• ABOUT THIS TASK: Scan the records for lines with the word "will", and copy every such line.

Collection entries
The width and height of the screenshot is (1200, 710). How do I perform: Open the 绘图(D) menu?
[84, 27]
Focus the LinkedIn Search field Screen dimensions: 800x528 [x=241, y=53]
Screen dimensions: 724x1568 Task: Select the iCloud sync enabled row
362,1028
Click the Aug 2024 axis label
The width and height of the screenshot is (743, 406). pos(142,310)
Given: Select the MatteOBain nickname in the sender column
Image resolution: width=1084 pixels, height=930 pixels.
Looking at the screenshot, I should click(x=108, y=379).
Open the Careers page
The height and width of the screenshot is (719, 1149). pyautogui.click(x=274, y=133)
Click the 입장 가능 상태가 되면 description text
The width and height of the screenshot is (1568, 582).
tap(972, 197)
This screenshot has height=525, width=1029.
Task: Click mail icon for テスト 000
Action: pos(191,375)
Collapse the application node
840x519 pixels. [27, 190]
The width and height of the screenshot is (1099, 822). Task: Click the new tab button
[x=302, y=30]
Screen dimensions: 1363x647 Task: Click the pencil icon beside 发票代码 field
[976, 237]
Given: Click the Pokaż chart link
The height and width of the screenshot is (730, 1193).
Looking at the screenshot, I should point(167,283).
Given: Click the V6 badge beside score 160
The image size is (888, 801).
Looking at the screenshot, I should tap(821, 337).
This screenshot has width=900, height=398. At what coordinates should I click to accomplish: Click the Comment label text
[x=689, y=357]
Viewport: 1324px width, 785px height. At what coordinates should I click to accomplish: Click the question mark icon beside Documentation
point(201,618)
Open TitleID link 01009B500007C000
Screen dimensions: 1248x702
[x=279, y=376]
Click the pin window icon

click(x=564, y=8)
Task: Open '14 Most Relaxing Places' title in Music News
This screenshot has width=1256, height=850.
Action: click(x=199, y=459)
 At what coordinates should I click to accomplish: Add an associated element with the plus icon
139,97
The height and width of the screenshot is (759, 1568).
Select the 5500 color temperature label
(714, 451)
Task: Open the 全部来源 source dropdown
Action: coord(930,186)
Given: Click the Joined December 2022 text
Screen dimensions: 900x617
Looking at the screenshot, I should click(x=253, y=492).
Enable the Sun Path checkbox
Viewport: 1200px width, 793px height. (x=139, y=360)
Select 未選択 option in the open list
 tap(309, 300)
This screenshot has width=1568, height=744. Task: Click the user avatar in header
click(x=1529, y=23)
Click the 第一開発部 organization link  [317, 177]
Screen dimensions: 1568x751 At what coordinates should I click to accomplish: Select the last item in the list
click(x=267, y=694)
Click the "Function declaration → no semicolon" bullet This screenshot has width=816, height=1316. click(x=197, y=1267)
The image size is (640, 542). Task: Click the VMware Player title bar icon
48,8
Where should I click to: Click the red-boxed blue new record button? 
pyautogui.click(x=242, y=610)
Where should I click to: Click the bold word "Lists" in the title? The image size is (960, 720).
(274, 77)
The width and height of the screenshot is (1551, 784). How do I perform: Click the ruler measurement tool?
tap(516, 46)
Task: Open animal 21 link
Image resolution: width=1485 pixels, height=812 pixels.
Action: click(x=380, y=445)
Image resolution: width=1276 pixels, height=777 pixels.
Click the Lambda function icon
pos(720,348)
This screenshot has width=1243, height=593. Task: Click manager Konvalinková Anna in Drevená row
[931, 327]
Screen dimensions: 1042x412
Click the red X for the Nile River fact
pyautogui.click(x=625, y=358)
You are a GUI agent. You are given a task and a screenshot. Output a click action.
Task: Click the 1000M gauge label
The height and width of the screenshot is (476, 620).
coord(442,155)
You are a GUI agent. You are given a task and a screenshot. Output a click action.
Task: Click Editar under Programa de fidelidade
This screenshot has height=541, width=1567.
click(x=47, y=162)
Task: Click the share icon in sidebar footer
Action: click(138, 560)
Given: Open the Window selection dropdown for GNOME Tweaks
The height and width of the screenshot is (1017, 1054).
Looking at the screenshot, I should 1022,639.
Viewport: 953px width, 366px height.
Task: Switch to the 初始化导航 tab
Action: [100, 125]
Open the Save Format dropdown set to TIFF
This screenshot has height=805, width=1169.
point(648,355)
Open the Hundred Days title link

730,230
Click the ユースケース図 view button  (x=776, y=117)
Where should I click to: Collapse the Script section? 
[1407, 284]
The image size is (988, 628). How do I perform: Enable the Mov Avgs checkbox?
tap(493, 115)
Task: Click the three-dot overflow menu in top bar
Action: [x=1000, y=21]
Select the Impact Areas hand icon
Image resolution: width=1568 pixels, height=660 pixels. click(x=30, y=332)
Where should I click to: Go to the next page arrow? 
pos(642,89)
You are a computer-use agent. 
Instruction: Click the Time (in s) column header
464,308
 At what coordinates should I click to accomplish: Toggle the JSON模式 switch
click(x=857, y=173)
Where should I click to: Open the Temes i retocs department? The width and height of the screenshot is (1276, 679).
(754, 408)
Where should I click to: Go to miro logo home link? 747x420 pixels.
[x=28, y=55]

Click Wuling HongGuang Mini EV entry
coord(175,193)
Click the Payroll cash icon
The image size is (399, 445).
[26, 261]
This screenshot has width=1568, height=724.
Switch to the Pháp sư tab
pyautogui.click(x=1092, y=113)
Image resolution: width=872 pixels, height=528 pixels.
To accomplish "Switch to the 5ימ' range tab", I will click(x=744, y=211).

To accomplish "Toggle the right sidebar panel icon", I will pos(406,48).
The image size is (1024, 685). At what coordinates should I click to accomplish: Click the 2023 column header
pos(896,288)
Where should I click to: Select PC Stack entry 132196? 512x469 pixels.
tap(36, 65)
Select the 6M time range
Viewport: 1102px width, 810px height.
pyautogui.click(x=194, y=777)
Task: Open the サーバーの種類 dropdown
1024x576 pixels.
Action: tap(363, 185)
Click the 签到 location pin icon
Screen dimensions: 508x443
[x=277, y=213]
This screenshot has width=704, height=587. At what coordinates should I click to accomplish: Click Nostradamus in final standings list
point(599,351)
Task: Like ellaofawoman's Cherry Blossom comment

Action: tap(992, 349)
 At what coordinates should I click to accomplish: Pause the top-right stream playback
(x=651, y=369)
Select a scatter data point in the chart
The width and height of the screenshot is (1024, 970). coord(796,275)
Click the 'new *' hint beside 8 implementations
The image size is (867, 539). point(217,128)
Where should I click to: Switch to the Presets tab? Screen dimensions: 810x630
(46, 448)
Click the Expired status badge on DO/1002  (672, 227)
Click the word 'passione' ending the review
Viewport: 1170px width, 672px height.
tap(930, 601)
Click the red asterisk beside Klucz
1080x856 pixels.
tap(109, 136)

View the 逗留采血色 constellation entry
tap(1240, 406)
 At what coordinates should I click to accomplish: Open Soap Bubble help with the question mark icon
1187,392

• YOUR RESPONSE:
To accomplish "Switch to the 5ימ' range tab", I will click(x=744, y=211).
To accomplish "Toggle the right sidebar panel icon", I will pos(406,48).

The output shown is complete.